Agree with EY2. Set up automated buys of VTSAX and don't even think about it.
I just use wall street bets subreddit. It’s free and they can help you turn that 80k into 80$ overnight.
Just use vanguard. Don’t over think it.
Coach
2% is high af
Thanks I kinda needed a sanity check
Put it in VTI and move on
General background — Check out “the simple path to wealth” from JL collins.
Depending on your age and risk tolerance you’ll want a certain percentage of bonds (google “bogleheads three fund portfolio” for details). But generally speaking, if you have a long horizon for needing to cash out, throw money at a total stock index fund like VTI, VTSAX, SCHB, or the like.
You can’t control market returns, but the one thing you can control is fees. Don’t weigh down your returns with broker fees. Brokers aren’t going to outsmart indexes.
I would highly recommend Vanguard unmanaged funds for insignificant fees.
The financial advisor probably saw you as a good target client given you sat on so much cash without investing it already. You don't and didn't need their advice for index fund / unmanaged fund investing.
Haven't used Wealthfront, but can vouch for Betterment and the general premise.
Coach
Take $10k and open a TreasuryDirect.gov account and buy series I-bonds. They are paying 9.62%. While inflation is high, you can’t beat this for no/low risk return with zero fees. You are limited to 10k per year per person. If you have a spouse, do not twice. The 10k principal and interest is paid upon redemption. You can hold as long as 30 years, but I would redeem when we get out of this crazy inflation environment and the
guaranteed returns on the bonds drop.
Coach
You would have to set it up under your child’s SSN and that would legally belong to the child. There is also a “gift box” option that I have not done yet. See this video. https://youtu.be/nQUfCcXRNts
Mentor
Index funds and chill. Low cost, will best most “managed funds”

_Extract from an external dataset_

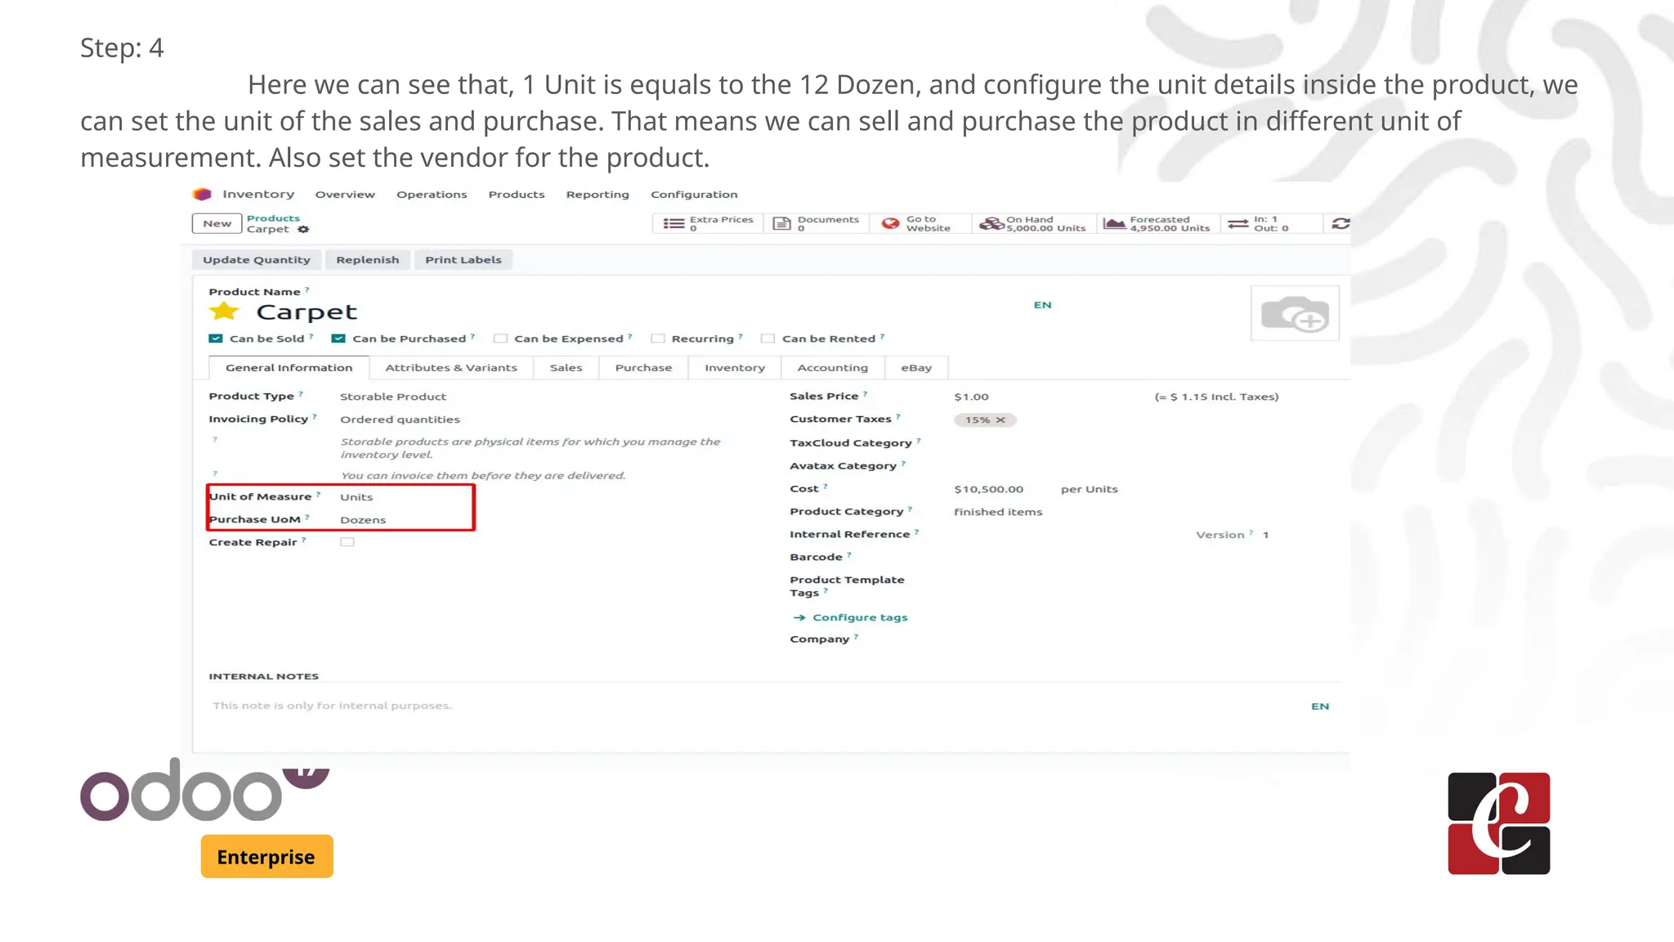
Task: Tick the Create Repair checkbox
Action: coord(347,542)
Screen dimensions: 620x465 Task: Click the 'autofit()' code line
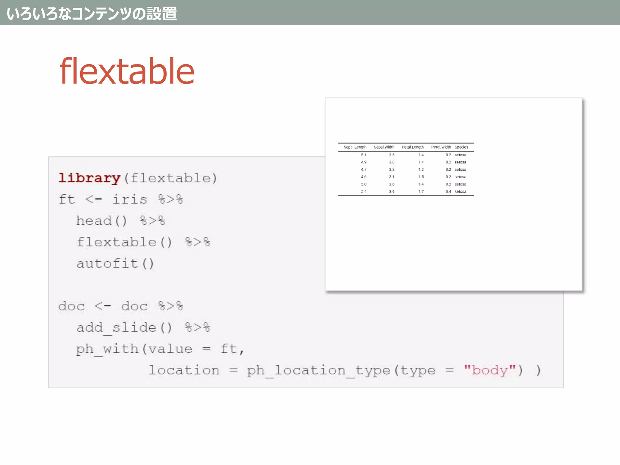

You don’t need an advisor at all and would advise against it. Buy vti and maybe vxus for international and that’s it
Research about I-bonds:
https://thefinancebuff.com/how-to-buy-i-bonds.html?fbclid=IwAR2v79Nu6Oi5RyEqaO5lIFXRP3UE95goaojwkMZlprWXkdvxeUObd2Gul7U
Instead of looking for a financial "advisor" consider opening a brokeage account and buy a total index ETF (Exchange Traded Fund) like VTI, SCHB or even SPY you can even split among all three. This is an easier and a better choice than giving someone else a % of your money away every year.
You can do what I did by putting your savings into passive income, where it pays off every day
MLM 😂
I invest in FNILX with an individual brokerage account at Fidelity. Easy to open an account from their website. Zero fees.
As for how much to invest- make sure first you have 6-12 months of expenses worth saved in a cash savings account. If you are planning any big purchases like a house or car, put that money in a cash savings account too. Then, put the rest into stocks, understanding that this is money you aren’t going to touch for at least 1 year (to avoid short term capital gains taxes) and more likely up to 30 years until you retire. So put however much you feel comfortable locking away for a long time.
2% is normal for specific types of alternative investments but not required it’s all up to how you want to invest and what your goals are
If he was charging 2% against profits of his investment suggestions, would bite his hand off to get that. 2% of the total fund tho - lol.
VTI it similar - done.
If you had to use a credit card and one was $95/yr and the other was $495/yr for the exact same perks, which one would you use?
It's really hard to find a managed fund that consistently beats an index fund. So why pay more for the management fees?
Stock market is not the only way to invest and you will find a whole lot of suggestions in the bowl. Stock is high risk high reward kind of situation.
Real estate could be good if you can buy outright due to high mortgage rates. Less buyers on the market.
Crypto is a gamble. Some are saying it's a ponzi, some are saying to wait out the SEC regulations... Read on what happened to Luna.
And don't trust what a random person tells you on the internet 😂. Do your own research.
I am for sub 1 percent on all funds. If you're smart and driven enough to be an attorney, you can learn to manage your own funds in a way that will not take up more than one hour a month of your time.
I’m at about half your numbers - but I have the same challenge. No real understanding for where to get started + easily overwhelmed with decisions and options.
2% to tell you invest in some funds that probably charge 1%! I need to charge these guys more.
You need to study up on investing so they don’t take as much as they otherwise will. Index funds are a good parking spot. But check the fees! Diversify. Keep some cash. Make sure you are getting the best rate on your savings at the credit union. What does your accountant say? IRA, 401k?